And then i go home. And I’m with my family. And we’re about to go to bed. And they say prayers. And my mom says, “Help dad get better”. And he interjects in saying, “I need a miracle”. And then Snap back to reality, oh! there goes gravity and suddenly I feel guilty for having worried about running, talked about boys, gossiped about girls. I feel terrible for having been happy when he was feeling miserable.
They say cancer changes people. Gives them a whole new out look on life. Makes them be someone.
When does cancer stop coming first? When will cancer come second to anything? When will it stop being the answer to every question? How do you act like everything is normal when it’s not? How long until you stop crying? When does cancer stop being the period to your every thought? When will it stop controlling life?
No one has an answer to these questions. Or if they did it’s probably annoyingly vague like “It’s different for everyone”. Maybe there is no real answer.
When cancer infects your life it’s like your living in a bubble. Cancer is the bubble. You go reach out to something outside the bubble, something that unnecessary and sting, cancer, you pull your hand back inside. Or maybe you’re strong enough and have the will power you stick your hand out of the bubble and indure the sting. You reach around. You find something and pick it and try to bring inside the bubble. On the way back in - sting, cancer and you drop it.

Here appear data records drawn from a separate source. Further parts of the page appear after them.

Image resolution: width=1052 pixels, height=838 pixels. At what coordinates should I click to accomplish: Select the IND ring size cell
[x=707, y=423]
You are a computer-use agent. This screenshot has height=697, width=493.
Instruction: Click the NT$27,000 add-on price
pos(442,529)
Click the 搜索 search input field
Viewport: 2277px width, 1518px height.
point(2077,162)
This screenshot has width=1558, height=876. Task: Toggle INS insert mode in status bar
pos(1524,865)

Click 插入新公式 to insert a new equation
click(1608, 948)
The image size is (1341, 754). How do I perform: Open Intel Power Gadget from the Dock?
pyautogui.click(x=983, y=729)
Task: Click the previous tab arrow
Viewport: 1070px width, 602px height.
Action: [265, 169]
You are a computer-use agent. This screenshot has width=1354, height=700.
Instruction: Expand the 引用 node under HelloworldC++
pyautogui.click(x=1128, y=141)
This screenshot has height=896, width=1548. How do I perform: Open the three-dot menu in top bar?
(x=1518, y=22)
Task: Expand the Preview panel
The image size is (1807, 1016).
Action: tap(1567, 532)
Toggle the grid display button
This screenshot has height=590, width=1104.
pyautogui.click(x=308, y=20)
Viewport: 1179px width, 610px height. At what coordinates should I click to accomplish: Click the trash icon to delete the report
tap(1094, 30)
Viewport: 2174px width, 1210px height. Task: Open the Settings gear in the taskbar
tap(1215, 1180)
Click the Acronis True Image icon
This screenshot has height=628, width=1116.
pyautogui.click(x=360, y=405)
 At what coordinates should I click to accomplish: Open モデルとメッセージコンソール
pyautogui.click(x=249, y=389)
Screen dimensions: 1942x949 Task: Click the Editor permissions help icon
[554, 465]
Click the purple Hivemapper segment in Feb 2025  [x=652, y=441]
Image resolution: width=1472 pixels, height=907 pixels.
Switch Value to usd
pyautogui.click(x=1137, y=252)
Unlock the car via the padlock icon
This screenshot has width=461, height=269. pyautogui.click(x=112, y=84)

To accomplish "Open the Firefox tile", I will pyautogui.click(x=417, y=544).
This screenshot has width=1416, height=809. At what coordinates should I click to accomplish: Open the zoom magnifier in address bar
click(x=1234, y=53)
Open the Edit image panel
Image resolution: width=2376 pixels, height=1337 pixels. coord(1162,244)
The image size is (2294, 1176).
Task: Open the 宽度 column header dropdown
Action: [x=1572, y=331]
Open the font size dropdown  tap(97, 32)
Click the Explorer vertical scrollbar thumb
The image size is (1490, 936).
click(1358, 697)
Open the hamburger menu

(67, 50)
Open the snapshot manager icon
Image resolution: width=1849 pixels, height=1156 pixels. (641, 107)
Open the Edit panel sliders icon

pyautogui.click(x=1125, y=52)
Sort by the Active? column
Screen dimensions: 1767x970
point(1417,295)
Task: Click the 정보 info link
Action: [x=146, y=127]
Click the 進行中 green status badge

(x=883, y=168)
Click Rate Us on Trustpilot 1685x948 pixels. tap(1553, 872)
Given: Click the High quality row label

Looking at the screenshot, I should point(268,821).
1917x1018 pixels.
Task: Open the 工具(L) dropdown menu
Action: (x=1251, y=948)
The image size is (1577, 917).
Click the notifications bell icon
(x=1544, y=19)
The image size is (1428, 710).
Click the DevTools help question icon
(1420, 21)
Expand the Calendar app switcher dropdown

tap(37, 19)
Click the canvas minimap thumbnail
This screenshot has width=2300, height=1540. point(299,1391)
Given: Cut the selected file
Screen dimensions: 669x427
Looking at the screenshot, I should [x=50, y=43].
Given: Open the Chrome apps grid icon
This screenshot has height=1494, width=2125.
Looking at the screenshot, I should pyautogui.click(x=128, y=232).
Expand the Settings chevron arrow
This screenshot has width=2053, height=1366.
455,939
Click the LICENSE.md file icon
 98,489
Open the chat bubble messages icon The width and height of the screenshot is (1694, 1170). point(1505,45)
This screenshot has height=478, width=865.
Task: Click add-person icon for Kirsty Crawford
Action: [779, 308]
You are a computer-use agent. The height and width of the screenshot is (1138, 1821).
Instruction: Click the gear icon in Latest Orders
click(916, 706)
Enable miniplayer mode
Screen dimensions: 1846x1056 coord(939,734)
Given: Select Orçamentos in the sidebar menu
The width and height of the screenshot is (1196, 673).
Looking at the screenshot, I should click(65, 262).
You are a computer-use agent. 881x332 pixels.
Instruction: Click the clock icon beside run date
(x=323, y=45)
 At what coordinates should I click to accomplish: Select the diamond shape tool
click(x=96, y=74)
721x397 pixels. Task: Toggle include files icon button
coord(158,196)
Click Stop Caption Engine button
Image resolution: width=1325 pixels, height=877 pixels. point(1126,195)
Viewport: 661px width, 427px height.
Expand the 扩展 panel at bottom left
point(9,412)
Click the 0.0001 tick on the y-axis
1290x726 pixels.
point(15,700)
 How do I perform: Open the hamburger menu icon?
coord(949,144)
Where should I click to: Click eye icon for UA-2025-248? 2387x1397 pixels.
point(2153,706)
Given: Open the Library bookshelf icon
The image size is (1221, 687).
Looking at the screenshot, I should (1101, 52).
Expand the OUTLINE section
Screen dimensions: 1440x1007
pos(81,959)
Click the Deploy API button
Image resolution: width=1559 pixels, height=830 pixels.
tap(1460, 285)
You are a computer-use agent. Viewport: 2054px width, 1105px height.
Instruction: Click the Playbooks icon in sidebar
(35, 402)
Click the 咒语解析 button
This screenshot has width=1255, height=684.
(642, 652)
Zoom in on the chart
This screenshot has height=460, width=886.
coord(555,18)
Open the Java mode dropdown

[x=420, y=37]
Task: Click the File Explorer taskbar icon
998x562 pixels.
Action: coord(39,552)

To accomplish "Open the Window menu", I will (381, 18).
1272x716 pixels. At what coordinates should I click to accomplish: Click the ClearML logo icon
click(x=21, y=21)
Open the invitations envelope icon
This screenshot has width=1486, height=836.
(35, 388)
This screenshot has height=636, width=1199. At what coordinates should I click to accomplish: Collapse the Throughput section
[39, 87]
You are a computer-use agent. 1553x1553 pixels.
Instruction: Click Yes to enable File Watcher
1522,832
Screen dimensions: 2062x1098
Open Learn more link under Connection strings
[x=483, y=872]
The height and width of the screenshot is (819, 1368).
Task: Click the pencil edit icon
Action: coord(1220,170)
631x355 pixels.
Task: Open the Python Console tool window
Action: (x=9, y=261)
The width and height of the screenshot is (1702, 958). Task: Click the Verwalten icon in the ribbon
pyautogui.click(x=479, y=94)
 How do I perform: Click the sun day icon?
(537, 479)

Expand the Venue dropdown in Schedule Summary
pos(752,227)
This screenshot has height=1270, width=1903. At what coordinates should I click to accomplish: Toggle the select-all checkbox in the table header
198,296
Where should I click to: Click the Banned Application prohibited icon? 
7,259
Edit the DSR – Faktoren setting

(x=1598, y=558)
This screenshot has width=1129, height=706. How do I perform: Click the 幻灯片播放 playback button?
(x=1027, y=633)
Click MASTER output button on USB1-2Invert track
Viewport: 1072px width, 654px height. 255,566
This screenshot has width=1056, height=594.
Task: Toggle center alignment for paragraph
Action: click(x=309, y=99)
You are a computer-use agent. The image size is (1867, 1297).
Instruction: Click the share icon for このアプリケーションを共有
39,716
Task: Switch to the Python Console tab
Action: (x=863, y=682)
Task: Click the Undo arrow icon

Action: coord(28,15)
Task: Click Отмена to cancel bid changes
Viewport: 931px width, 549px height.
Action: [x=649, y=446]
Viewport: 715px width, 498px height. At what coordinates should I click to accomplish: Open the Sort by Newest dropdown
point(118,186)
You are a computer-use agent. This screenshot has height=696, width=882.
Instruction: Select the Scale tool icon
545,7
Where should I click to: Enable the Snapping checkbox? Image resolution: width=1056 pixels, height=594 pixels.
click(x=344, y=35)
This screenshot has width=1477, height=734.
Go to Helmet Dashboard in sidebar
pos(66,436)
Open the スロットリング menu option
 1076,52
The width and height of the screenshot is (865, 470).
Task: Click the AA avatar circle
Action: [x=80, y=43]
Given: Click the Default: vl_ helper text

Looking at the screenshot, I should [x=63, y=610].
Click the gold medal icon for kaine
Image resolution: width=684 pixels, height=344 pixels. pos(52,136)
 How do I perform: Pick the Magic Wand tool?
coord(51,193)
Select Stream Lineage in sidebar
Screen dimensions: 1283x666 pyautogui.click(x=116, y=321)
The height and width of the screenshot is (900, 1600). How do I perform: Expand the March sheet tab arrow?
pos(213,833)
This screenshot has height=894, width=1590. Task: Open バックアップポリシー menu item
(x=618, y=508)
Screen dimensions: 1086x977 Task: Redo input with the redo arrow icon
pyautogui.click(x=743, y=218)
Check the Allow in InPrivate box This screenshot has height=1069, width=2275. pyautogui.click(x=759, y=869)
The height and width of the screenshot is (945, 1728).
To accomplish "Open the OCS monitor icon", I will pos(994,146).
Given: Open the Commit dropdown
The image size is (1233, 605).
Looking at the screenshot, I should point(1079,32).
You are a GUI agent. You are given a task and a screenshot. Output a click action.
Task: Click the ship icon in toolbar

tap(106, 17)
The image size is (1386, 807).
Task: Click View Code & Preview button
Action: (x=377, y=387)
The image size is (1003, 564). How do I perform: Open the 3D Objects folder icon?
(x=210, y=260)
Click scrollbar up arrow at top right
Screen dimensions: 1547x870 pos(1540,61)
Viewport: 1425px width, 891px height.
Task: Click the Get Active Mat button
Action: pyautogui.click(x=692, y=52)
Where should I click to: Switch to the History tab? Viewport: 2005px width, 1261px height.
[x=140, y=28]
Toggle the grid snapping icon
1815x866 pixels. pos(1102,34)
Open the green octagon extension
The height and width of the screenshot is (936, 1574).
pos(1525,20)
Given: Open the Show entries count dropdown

Cancer has become my conscience. It has clouded up my sense of right and wrong. Being too happy has become equal to lighting up in a church. I could be out with my friends, laughing, having a great time and then a guy wearing a sweatshirt from my dad’s old high school walks by. That’s when I feel a tugging on my sleeve, I look down and there’s this little child, his name is Cancer, and he just shakes his head. And I don’t feel happy anymore, I feel bad. Guilty. Wrong. I stop laughing. Stop smiling. Maybe tears come, maybe they don’t. My friends ask what’s wrong, completely confused as to the new change in mood. And I lie. I walk away. I run away. I turn away. That’s the only way to escape cancer, to get away. Try to forget. But you can’t forget. Can’t forget when it’s the background to every single thing running through your mind.
Doctor’s promise you that cancer does not always end lives. But cancer halts them. It puts your life on pause while everyone else’s on play. It’s like standing still in the middle of Time Square. If you’re lucky everyone just walks around you. More often than not, they hit you. Maybe not intentionally. But it hurts. Getting hit time, after time, after time. It takes all your will power to stay standing, and not just fall to the ground.
I don’t worry that he won’t survive. I don’t worry that it’ll go wrong. I have complete faith that he will be fine. Cancer just changes everything, it’s changed me and the way I live, I think, I feel. The scary thing about cancer, you don’t know if you’ll ever change back.